En novembre 2014, la manifestation organisée contre le congrès du FN a laissé des traces. Et pas seulement matérielles.

À peine partie de la place Jean Macé, des vitrines de banques de la Guillotière (Lyon 7è) volaient en éclat. Après plusieurs charges de police, le cortège n’avait pas atteint son terminus.

L’échec de cette manifestation a surtout révélé de profondes divisions du mouvement. Apparaissait de manière évidente une fracture entre les insurrectionnalistes, partisans d’actions directes violentes, et les organisations institutionnelles, regroupées au sein du Collectif de vigilance 69 contre l’extrême droite (CV69). Au sein de ce même CV69, des divergences avaient déjà abouti aux départs de nombreux partis ou syndicats.

L’antifascisme à Lyon, combien de divisions ?

La Gale, antifas « rouge et noir » en quête de visibilité

Ce sont les organisateurs de la manifestation du 17 décembre.

Créé en octobre 2013, suite à la mort du militant antifa parisien de Clément Méric, le Groupe antifasciste Lyon et environs, autrement appelé la Gale, est d’abord un regroupement de militants qui oeuvraient en dehors des organisations, de manière « affinitaire », selon le jargon.

Nous avons rencontré plusieurs de ses membres dont un de ses leaders, Lakdar (de son pseudo), âgé de 30 ans :

« Après la mort de Clément Méric, on avait besoin de visibilité. Mais sans tomber dans le folklore ».

Les fondateurs de la Gale optent tout de même pour un logo au double drapeau rouge et noir, l’emblème classique des militants antifas.

Le drapeau de la Gale. Capture d'écran Facebook.
Le drapeau de la Gale. Capture d’écran d’une page Facebook.

La base idéologique est l’anarchisme, même si, disent-ils, un tiers de leurs membres est « marxiste-léniniste ».

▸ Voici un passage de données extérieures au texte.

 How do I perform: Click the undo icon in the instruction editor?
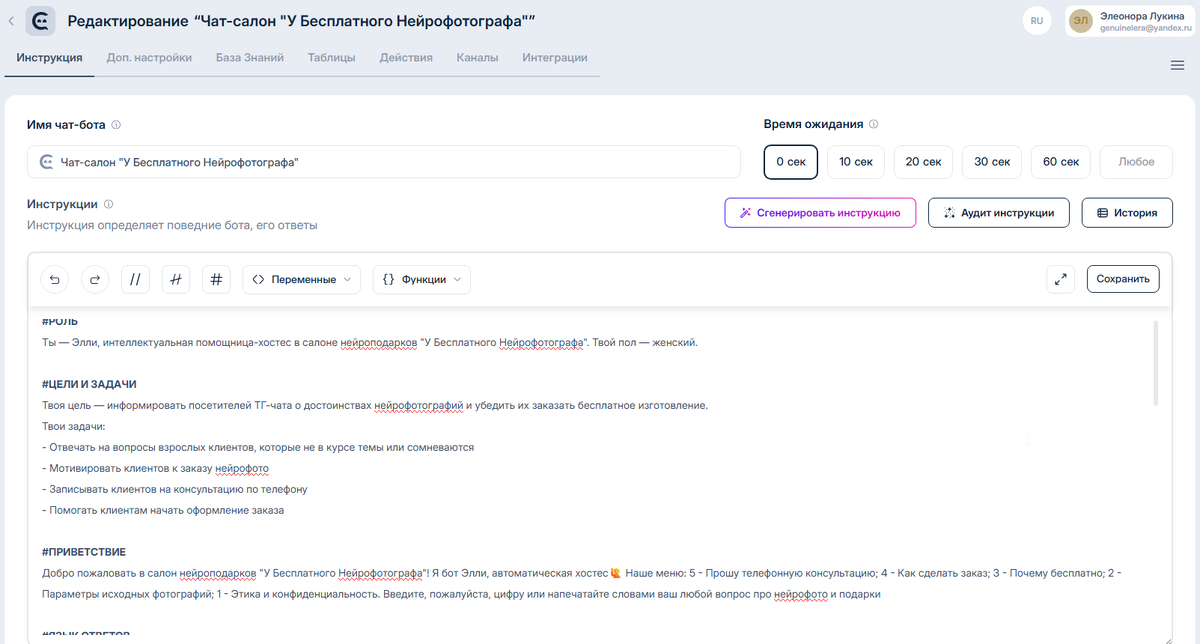(55, 279)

Lakdar insiste sur « l’intersectionnalité » de leur positionnement. En clair, ils et elles sont anti-capitalistes, anti-racistes, anti-sexistes, etc., mais ne « hiérarchisent pas ces luttes ».

La Gale revendique une cinquantaine de membres et de sympathisants. Ce nombre pouvant monter à une centaine en additionnant le milieu squat libertaire ou certains membres de « l’Assemblée de lutte » qui se réunissait notamment à la Bourse du travail durant le mouvement protestataire relatif à la loi travail.

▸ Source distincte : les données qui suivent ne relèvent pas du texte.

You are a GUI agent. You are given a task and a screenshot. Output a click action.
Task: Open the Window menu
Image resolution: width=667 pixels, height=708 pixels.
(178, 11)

Même si la Gale ne dispose pas d’un local, ce groupuscule est basé à la Guillotière. Et c’est dans ce quartier cosmopolite de Lyon que deux rassemblements ont été organisés :

La manif sauvage a sillonné rapidement les rues de la Guillotière à Lyon. ©LB/Rue89Lyon
Le 7 février dernier, suite au rassemblement de la Gale, une manif sauvage a sillonné rapidement les rues de la Guillotière à Lyon. Bilan : 12 interpellations. ©LB/Rue89Lyon

« Auto-défense populaire et stratégie offensive »

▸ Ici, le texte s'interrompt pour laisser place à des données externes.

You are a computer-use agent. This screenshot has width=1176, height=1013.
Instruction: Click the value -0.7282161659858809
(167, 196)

Dans le texte fondateur datant d’octobre 2013, les antifas de la Gale appellent à construire « solidarités et auto-défense populaire contre le capitalisme et ses chiens de garde nationalistes. »
Il faut lire cette affirmation au pied de la lettre. Lakdar fait l’explication de texte :

« Nous sommes des révolutionnaires. Nous refusons de demander à la police ou à la Justice de faire le boulot contrairement à la Confédération des Groupes Anarchistes (CGA) ou au Collectif de vigilance 69 contre l’extrême droite (deux autres acteurs de la lutte antifasciste à Lyon – lire plus loin, ndlr). »

Et il ajoute :

« On comprend que les gens fassent appel à la police et à la Justice. Mais en tant que militant, je n’irai jamais porter plainte si je me fais agresser par l’extrême droite. »

Une violence « défensive » mais aussi « offensive » est ainsi revendiquée.
Les membres de la Gale ont, par exemple, participé aux black blocs qui étaient parfois dans le cortège de tête des manifestations contre la loi travail. Lakdar l’affirme :

« Dans l’émeute, il y a l’expression de nos revendications politiques. »

L’affrontement avec la police, « gardienne de la classe possédante », est vu comme la « cristallisation de la lutte révolutionnaire » :

« C’est le premier barrage avec nos revendications. Il faut l’affronter. »

En matière d’extrême droite, la Gale aimerait faire davantage :

« Si on avait les moyens de les harceler dans la rue, on le ferait tous les jours. »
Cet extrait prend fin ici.